:: Source data

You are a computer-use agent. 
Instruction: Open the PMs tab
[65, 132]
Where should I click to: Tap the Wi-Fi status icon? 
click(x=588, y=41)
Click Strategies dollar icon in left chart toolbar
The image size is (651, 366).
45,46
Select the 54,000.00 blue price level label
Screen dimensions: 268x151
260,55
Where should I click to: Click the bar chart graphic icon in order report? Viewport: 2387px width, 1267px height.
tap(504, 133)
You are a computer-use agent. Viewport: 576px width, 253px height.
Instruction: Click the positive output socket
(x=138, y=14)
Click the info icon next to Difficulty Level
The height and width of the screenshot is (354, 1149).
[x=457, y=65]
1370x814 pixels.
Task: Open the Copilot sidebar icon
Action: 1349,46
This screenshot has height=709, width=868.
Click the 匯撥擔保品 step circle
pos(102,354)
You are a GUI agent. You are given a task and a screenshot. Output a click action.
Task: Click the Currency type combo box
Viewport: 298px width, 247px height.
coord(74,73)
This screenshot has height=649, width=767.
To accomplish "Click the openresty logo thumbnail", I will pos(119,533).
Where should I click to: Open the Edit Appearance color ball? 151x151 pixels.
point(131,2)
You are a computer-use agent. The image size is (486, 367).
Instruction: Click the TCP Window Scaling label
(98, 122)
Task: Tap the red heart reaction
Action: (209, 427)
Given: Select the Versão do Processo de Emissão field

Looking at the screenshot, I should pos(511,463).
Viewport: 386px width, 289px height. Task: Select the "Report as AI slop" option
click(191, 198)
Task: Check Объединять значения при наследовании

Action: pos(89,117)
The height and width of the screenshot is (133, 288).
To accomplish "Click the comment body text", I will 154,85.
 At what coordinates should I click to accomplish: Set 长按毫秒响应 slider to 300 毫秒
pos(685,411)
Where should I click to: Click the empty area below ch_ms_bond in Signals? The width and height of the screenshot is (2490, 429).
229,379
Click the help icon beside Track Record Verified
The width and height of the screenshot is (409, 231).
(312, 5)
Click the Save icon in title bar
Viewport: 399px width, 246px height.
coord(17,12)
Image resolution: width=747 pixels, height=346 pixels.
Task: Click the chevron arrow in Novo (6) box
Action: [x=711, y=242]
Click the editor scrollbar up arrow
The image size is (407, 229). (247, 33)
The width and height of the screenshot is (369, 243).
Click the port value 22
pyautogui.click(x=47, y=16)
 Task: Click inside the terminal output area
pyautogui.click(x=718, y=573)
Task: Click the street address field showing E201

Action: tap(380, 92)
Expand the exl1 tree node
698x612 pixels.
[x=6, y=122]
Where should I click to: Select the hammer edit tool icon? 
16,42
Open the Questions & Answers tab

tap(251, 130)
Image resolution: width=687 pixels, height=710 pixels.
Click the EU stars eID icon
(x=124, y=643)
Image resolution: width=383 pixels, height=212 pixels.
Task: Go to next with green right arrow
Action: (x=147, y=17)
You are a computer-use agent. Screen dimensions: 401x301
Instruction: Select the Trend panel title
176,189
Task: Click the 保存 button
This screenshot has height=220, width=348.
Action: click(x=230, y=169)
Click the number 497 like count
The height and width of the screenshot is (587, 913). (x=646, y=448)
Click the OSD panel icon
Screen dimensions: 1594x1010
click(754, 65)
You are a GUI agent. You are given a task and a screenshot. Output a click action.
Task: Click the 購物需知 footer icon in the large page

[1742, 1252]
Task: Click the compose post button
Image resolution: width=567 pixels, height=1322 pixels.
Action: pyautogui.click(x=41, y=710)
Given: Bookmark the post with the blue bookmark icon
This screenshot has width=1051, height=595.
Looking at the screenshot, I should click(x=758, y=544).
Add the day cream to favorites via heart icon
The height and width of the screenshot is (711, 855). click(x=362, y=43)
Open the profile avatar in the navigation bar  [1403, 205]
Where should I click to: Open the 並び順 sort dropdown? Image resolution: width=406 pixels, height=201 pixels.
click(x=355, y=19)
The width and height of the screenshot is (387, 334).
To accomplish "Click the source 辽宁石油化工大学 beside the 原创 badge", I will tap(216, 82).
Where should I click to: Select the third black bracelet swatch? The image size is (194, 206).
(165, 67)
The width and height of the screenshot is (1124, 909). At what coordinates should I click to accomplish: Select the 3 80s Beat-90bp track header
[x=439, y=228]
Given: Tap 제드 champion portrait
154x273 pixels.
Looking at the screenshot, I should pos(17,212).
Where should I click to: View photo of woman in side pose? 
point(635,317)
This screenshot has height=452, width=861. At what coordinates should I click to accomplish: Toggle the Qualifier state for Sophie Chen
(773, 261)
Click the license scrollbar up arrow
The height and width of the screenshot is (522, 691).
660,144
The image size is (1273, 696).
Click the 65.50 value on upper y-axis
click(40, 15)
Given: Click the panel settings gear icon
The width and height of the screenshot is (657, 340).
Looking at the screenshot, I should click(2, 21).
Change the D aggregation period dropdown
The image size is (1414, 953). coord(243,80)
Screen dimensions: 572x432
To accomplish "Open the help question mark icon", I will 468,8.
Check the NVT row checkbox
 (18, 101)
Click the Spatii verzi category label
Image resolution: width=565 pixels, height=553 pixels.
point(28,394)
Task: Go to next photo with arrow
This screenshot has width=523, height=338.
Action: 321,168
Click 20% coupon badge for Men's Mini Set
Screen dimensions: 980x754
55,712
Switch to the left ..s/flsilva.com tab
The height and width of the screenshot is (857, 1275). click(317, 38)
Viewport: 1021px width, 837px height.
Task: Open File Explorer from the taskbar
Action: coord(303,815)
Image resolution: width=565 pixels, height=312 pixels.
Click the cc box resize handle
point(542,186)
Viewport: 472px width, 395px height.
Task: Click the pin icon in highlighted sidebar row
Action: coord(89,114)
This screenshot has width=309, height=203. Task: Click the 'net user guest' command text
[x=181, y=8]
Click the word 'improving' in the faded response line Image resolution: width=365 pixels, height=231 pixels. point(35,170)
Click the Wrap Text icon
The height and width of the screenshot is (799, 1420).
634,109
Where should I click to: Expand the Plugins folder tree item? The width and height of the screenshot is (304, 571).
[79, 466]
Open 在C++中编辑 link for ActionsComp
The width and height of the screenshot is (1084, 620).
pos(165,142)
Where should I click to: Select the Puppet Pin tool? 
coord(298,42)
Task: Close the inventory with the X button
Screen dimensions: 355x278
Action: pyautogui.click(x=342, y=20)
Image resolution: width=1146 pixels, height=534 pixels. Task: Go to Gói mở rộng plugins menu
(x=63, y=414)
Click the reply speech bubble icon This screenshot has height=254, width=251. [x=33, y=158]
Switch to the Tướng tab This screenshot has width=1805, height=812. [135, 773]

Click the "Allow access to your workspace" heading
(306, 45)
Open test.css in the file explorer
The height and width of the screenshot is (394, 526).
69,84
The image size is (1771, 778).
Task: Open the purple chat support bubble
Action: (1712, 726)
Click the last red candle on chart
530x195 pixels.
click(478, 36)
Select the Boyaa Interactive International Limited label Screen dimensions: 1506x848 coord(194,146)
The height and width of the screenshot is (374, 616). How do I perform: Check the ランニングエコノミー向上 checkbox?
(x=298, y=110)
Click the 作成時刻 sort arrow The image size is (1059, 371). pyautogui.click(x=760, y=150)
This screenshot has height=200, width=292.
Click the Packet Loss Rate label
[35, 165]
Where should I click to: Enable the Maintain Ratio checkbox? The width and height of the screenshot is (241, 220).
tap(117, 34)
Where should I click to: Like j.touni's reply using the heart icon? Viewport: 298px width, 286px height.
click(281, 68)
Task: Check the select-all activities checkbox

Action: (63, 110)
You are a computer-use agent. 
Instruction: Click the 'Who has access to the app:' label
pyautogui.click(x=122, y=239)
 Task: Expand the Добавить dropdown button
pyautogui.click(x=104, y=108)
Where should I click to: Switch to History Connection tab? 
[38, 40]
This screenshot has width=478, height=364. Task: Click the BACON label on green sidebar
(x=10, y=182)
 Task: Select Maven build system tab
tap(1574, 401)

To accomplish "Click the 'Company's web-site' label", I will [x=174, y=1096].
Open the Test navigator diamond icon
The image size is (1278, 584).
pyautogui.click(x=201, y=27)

::::

* **Direction**
Quote the records, starting with the line that contains "Given: Click the panel settings gear icon" and continuing through the line that contains "The image size is (1414, 953). coord(243,80)".

* **Problem solution**
Given: Click the panel settings gear icon
The width and height of the screenshot is (657, 340).
Looking at the screenshot, I should click(2, 21).
Change the D aggregation period dropdown
The image size is (1414, 953). coord(243,80)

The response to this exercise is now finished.